Страница 40 из 42
Чтобы не смотреть на Ландау исключительно глазами его учеников и в то же время чтобы лучше их понять, послушаем человека, который по возрасту годился Ландау в учителя. 52- летний Пауль Эренфест, выдающийся физик-теоретик и друг Эйнштейна, в 1932 году приехал в Харьков, где и познакомился с 24-летним Ландау. О своих впечатлениях он написал в Ленинград своему другу А.Ф. Иоффе (негодовавшему на абсолютно непочтительного Ландау): «Что касается Ландау, то в последнее время я стаи ценить его, как совершенно необычайно одаренную голову. В первую очередь, за ясность и критическую остроту его мышления. Мне доставляю большое удовольствие спорить с ним о разных вещах. И совершенно независимо от того, был ли я при этом неправ (в большинстве случаев – в основных вопросах) или прав (обычно во второстепенных деталях), я каждый раз очень многое узнавал и мог при этом оценивать, насколько ясно он «видит» и насколько большим запасом ясно продуманных знаний он располагает. Во всяком случае, я не придаю большого значения некоторым его сильно мешающим дурным привычкам».
То, что Эренфест назвал «дурными привычками», можно называть и по- другому. Особенности характера Ландау, намеченные здесь только штрихами, побуждают увидеть в нем личность подростка, пусть и наделенного необычно мощным и ясным интеллектом.
В каждом творческом человеке есть нечто от ребенка – иначе трудно сосредоточиться на предмете творчества и, значит, отвлечься от окружающей взрослой жизни. Подобную сосредоточенность легко обнаружить в песочнице, где самозабвенно занимаются своим делом исследователи в возрасте от 2 до 5. Их куличики и песочные замки столь же несерьезны – и столь же серьезны, – как и испещренные формулами черновики физика-теоретика. Почему у некоторых исследовательский инстинкт с возрастом не угасает – вопрос другой, но без этого инстинкта невозможно двигать науку.
Подросток, сохраняя некоторые черты ребенка, приобретает свойства, из-за которых не зря говорят о «трудном возрасте», когда стремление к простой и ясной картине мира сталкивается со сложным – и порой туманным – устройством взрослой жизни. Это столкновение чревато особенностями характера, которые различимы в манерах Ландау и даже в его научном стиле. Но подростка, даже и колючего, тоже можно любить, особенно если он честен перед собой и людьми и очень талантлив. Великий Нильс Бор любил Ландау и тот отвечал взаимностью и одного только Бора считал своим учителем.
Но подростка можно любить и без взаимности.

--- Что нужно сделать ---
Перепишите слово в слово отрывок из текста о Ландау выше: от слов «Подросток, сохраняя некоторые» до слов «и без взаимности.» включительно.

--- Исходный материал ---
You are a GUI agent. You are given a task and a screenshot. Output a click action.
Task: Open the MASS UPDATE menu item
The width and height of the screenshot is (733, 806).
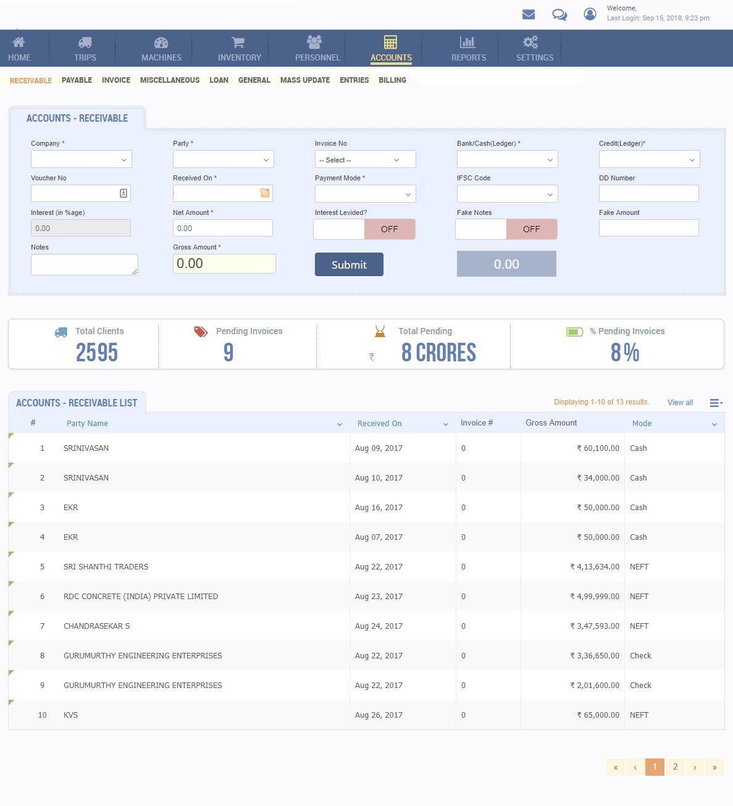305,80
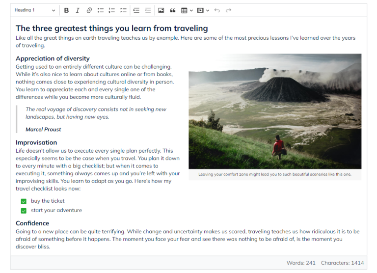The width and height of the screenshot is (377, 273).
Task: Insert a block quote
Action: 172,10
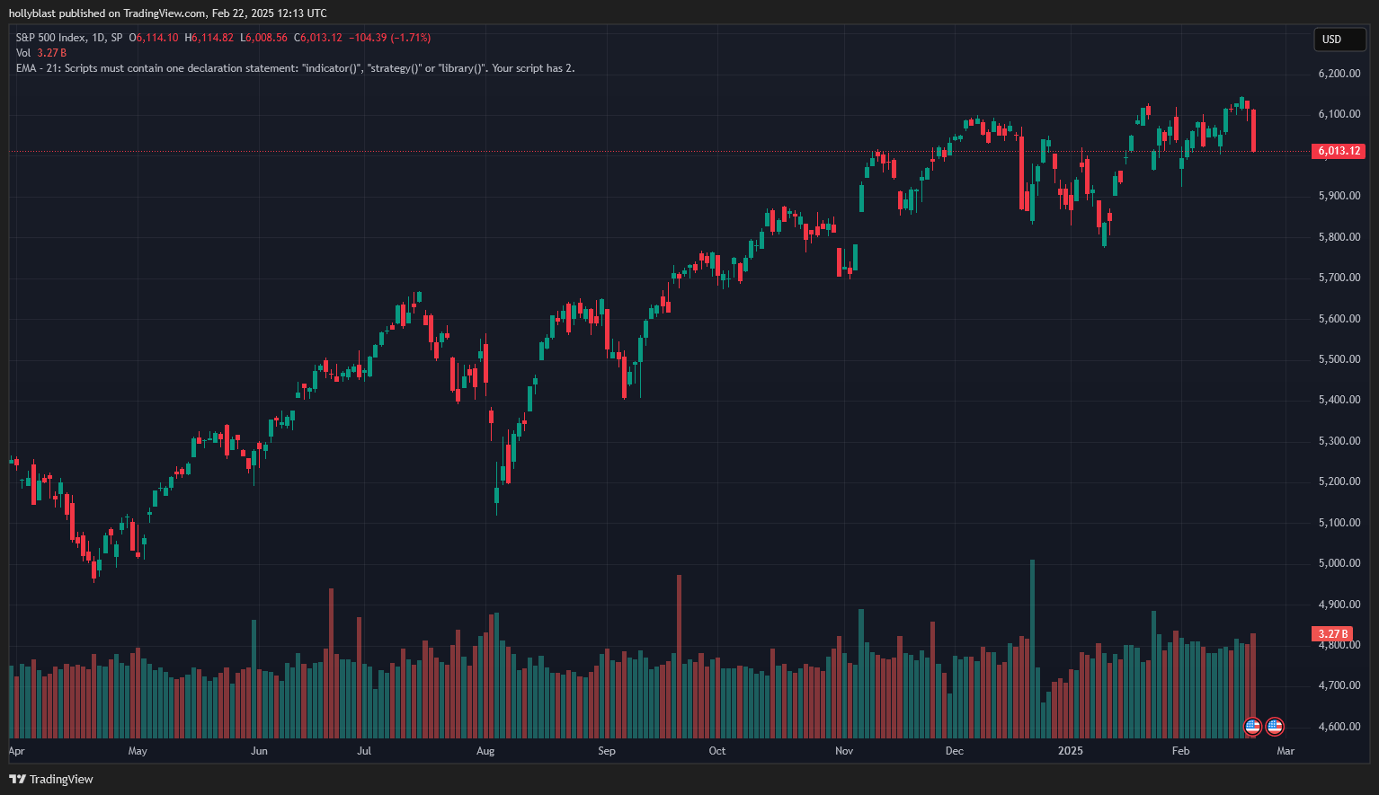
Task: Click the red 3.27 B volume tag
Action: pos(1332,633)
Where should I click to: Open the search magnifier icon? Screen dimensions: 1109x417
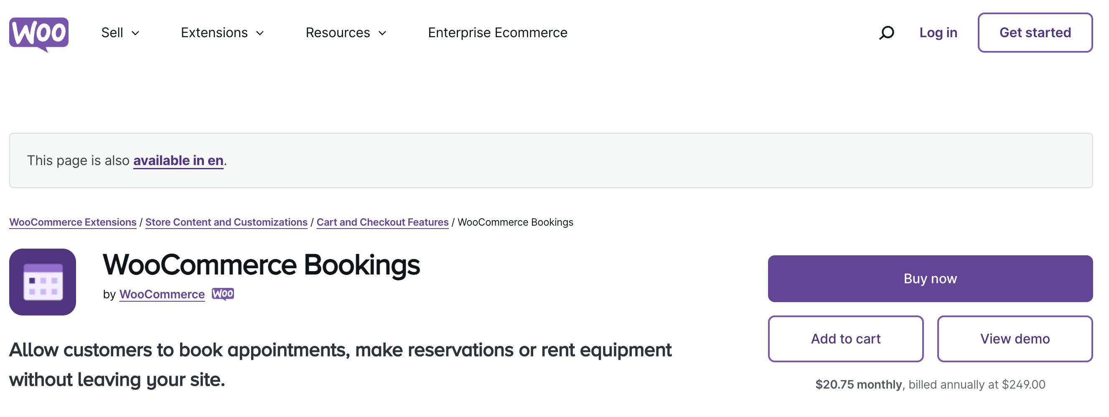pyautogui.click(x=886, y=33)

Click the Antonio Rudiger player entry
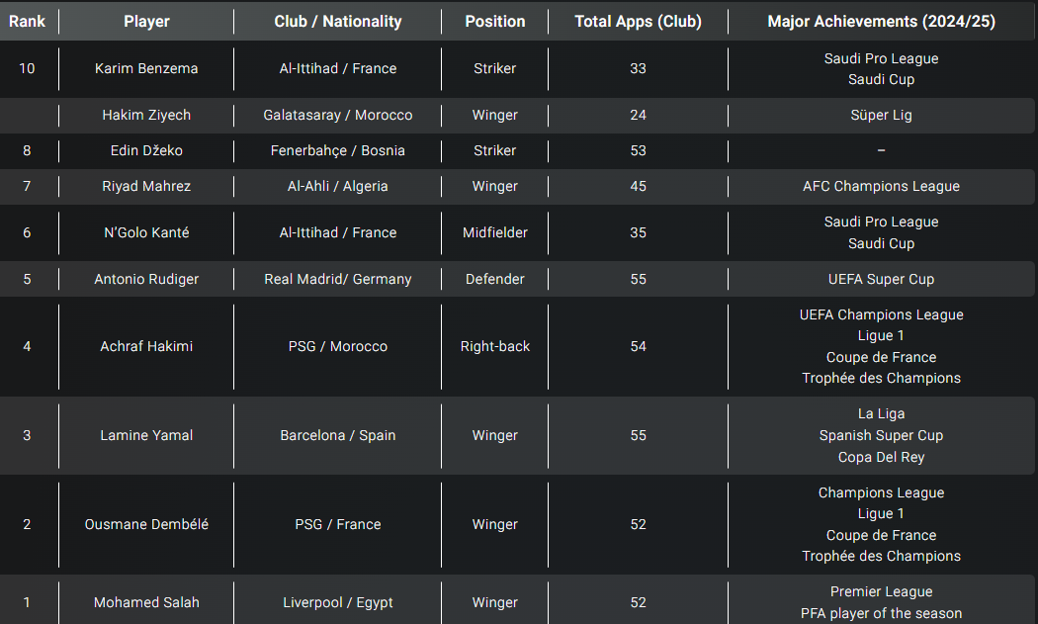tap(146, 279)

--- Письменный ответ ---
Подросток, сохраняя некоторые черты ребенка, приобретает свойства, из-за которых не зря говорят о «трудном возрасте», когда стремление к простой и ясной картине мира сталкивается со сложным – и порой туманным – устройством взрослой жизни. Это столкновение чревато особенностями характера, которые различимы в манерах Ландау и даже в его научном стиле. Но подростка, даже и колючего, тоже можно любить, особенно если он честен перед собой и людьми и очень талантлив. Великий Нильс Бор любил Ландау и тот отвечал взаимностью и одного только Бора считал своим учителем.
Но подростка можно любить и без взаимности.